Many people across diverse fields of research, policy, activism and art are increasingly thinking, writing and creating with regards to the unjust state of the world, the dynamics that sustain it, and ways of transforming our imaginations, ethics, and actions. It is heartening that more of us are awakening to the reality that we are all in this plethoric mess together, and wanting to be a part of local and global changes needed in all aspects of society and our ways of being a part of the biosphere.

Fabiola Nabil Naguib, Archives Re/Imagined (1 of 4 in Series II), The Meaning of Life is Love, mixed media, varied dimensions, 2020
Fabiola Nabil Naguib, Archives Re/Imagined (1 of 4 in Series II), The Meaning of Life is Love, mixed media, varied dimensions, 2020. 

As part of the endeavour of thinking about and acting for change, we often come across the “XYZ’s” for change and the espousing of the “right ways” to think about and work for change. One way or another, many of us have our ideas about why change happens so slowly, what will make more rapid and comprehensive change and what changes we need to prioritize to actually contribute to any. Is it anti-colonial thought and practice? Is it political will? Is it sharing privilege and access? Is it intersectionality and self-education? Is it reimagining our institutions? Is it rethinking our economic system? Is it ecological literacy and justice? The options of how to and where to focus our energies on change-making are endless.

There is value in different analyses and, vitally, the need for recognizing and supporting diverse, different and divergent ways that each of us can make our world and our ways of living and being more conscious and just. There are specific ecologies of consideration that are less discussed in arenas where there is relative access to dominant social capital and amplification of voice, varied as the geographies of privilege and discourse may be in different societal sectors. During the decades that both of us have been working for change, we have observed that love or loving consideration is often undervalued or deemed irrelevant to academic, activist, artworld and literary contexts.

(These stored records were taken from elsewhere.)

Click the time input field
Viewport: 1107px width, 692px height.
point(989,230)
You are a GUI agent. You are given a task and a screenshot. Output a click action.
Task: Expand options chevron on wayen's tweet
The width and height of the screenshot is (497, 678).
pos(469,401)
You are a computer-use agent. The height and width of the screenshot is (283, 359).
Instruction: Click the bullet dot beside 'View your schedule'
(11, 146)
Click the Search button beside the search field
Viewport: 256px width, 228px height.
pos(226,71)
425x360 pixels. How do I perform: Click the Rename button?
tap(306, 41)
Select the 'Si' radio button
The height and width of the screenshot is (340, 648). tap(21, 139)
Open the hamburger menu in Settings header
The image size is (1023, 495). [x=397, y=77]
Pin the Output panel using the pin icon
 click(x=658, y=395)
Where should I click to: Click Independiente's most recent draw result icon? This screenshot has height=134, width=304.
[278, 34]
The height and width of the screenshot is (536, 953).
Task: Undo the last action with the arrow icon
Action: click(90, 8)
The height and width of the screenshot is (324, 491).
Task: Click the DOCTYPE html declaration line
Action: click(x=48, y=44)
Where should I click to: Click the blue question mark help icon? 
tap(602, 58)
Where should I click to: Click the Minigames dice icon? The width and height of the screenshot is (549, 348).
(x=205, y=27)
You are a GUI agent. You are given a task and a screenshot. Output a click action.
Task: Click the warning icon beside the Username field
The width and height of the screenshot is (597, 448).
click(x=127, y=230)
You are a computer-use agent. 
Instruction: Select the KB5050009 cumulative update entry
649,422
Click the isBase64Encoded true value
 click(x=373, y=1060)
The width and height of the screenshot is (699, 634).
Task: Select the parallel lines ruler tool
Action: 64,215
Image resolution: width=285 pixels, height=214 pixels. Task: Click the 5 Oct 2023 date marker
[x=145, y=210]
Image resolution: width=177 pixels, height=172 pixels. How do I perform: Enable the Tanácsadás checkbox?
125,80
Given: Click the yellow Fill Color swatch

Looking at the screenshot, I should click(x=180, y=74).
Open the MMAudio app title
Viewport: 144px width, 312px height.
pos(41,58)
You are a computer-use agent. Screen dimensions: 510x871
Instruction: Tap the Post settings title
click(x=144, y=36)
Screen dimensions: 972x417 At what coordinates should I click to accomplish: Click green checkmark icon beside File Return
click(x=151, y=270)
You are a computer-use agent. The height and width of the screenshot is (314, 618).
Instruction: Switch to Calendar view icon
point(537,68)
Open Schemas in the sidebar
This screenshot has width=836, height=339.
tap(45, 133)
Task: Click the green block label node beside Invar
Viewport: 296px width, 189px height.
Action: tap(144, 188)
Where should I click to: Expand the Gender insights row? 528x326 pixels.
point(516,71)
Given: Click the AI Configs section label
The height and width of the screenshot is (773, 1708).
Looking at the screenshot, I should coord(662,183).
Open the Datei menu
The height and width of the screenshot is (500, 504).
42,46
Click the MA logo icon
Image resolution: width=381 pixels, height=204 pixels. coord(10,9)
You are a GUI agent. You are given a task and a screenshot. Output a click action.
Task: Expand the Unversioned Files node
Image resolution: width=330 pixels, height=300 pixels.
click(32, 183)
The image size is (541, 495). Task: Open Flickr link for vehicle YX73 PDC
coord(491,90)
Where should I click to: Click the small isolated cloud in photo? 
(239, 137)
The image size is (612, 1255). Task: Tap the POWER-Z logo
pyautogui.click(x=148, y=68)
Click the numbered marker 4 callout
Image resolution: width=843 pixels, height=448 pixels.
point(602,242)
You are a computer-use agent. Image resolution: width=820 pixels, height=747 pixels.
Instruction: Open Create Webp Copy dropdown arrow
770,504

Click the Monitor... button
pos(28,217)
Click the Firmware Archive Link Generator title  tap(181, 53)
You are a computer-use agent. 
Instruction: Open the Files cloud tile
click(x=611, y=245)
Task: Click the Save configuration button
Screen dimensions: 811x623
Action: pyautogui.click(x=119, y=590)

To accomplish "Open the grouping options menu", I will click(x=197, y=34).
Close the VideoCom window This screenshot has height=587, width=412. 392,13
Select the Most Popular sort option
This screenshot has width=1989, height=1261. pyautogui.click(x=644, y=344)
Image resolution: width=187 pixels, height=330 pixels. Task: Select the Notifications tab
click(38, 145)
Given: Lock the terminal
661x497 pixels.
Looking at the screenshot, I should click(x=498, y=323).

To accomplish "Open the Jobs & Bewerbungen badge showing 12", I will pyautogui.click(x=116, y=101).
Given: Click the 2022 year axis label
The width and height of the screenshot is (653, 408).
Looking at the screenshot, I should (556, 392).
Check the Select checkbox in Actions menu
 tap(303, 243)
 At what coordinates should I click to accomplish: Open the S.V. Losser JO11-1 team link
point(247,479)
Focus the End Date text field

We invite you to inquire: What if love was more consciously, openly and widely activated as a methodology for change? What if we energized our most profound feelings and knowings, rewilding our hearts, as a map for self and world inquiry? Each of us will have our own particular entry points to these questions, whether we find them off the mark or integral. Over the course of our relationship as life co-journeyers and colleagues, we have come to pair loving consideration as a philosophy-practice with deep social and ethical inquiry. Over time, we have come to experience, activate and explore love, not only as a personal force but as a dynamic and expansive public methodology, weaving together the socio-political, ecological, philosophical, creative and spiritual. As part of articulating the public and connective ethics of love, we have coined the concept of heart cognition and will briefly unfold some of its contours.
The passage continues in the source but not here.